• **TASK DIRECTIONS**
Only one stretch of the data below is wanted: the lines starting at the one with "Click the flag icon beside PORTFOLIO" and ending at the one with "Task: Expand Mud Masters Practice in sidebar", both included, given again exactly.

• **Extracted records**
%%
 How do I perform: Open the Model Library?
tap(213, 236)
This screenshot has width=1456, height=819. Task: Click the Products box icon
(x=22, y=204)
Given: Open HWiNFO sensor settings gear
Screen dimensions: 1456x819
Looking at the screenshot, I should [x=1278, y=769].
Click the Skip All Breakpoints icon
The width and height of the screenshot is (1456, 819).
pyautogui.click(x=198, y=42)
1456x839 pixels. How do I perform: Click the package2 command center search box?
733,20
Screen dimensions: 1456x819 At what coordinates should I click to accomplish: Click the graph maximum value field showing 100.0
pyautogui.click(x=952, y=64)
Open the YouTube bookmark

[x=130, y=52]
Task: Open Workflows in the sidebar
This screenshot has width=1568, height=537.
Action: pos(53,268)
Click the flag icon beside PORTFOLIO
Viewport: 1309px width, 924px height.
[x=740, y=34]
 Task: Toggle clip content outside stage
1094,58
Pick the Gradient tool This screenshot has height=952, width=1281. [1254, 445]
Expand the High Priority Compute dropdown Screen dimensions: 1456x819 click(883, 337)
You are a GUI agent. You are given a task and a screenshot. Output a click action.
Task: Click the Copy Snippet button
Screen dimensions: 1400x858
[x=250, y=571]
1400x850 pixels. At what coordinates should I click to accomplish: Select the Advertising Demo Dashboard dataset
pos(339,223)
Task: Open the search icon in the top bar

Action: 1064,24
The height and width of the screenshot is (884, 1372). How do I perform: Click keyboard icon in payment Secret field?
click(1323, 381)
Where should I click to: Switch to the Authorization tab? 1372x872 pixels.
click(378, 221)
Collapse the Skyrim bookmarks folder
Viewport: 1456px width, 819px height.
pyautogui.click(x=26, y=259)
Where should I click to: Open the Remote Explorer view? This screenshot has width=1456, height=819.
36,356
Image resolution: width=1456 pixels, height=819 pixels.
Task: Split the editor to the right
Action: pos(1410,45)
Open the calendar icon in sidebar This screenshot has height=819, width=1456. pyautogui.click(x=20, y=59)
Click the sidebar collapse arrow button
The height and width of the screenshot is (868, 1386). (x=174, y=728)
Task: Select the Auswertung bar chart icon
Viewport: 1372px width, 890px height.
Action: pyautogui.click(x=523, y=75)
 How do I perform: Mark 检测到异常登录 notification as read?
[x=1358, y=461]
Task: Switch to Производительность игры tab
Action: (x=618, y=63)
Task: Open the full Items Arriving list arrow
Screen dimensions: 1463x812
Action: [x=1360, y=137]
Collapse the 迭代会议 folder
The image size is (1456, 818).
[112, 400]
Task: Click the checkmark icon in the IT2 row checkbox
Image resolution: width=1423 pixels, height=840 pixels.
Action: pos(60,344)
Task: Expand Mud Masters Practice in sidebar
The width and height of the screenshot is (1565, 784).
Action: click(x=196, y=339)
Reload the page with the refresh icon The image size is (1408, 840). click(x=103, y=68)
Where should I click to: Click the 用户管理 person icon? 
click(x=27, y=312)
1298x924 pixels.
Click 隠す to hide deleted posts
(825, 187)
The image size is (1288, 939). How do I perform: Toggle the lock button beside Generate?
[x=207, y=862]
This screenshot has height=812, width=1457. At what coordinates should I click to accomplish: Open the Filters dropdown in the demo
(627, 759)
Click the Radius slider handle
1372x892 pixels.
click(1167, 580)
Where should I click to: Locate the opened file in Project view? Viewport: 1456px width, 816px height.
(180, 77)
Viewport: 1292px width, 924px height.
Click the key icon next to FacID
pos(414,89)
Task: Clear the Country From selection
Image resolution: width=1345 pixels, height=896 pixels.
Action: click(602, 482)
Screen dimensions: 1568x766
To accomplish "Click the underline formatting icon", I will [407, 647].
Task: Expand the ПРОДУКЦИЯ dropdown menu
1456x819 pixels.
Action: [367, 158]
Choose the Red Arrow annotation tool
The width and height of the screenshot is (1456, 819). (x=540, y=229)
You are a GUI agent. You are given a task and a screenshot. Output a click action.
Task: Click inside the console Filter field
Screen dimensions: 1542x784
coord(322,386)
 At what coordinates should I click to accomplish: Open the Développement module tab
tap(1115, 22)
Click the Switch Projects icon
%%
• **SOLVED EXERCISE**
Click the flag icon beside PORTFOLIO
Viewport: 1309px width, 924px height.
[x=740, y=34]
 Task: Toggle clip content outside stage
1094,58
Pick the Gradient tool This screenshot has height=952, width=1281. [1254, 445]
Expand the High Priority Compute dropdown Screen dimensions: 1456x819 click(883, 337)
You are a GUI agent. You are given a task and a screenshot. Output a click action.
Task: Click the Copy Snippet button
Screen dimensions: 1400x858
[x=250, y=571]
1400x850 pixels. At what coordinates should I click to accomplish: Select the Advertising Demo Dashboard dataset
pos(339,223)
Task: Open the search icon in the top bar

Action: 1064,24
The height and width of the screenshot is (884, 1372). How do I perform: Click keyboard icon in payment Secret field?
click(1323, 381)
Where should I click to: Switch to the Authorization tab? 1372x872 pixels.
click(378, 221)
Collapse the Skyrim bookmarks folder
Viewport: 1456px width, 819px height.
pyautogui.click(x=26, y=259)
Where should I click to: Open the Remote Explorer view? This screenshot has width=1456, height=819.
36,356
Image resolution: width=1456 pixels, height=819 pixels.
Task: Split the editor to the right
Action: pos(1410,45)
Open the calendar icon in sidebar This screenshot has height=819, width=1456. pyautogui.click(x=20, y=59)
Click the sidebar collapse arrow button
The height and width of the screenshot is (868, 1386). (x=174, y=728)
Task: Select the Auswertung bar chart icon
Viewport: 1372px width, 890px height.
Action: pyautogui.click(x=523, y=75)
 How do I perform: Mark 检测到异常登录 notification as read?
[x=1358, y=461]
Task: Switch to Производительность игры tab
Action: (x=618, y=63)
Task: Open the full Items Arriving list arrow
Screen dimensions: 1463x812
Action: [x=1360, y=137]
Collapse the 迭代会议 folder
The image size is (1456, 818).
[112, 400]
Task: Click the checkmark icon in the IT2 row checkbox
Image resolution: width=1423 pixels, height=840 pixels.
Action: pos(60,344)
Task: Expand Mud Masters Practice in sidebar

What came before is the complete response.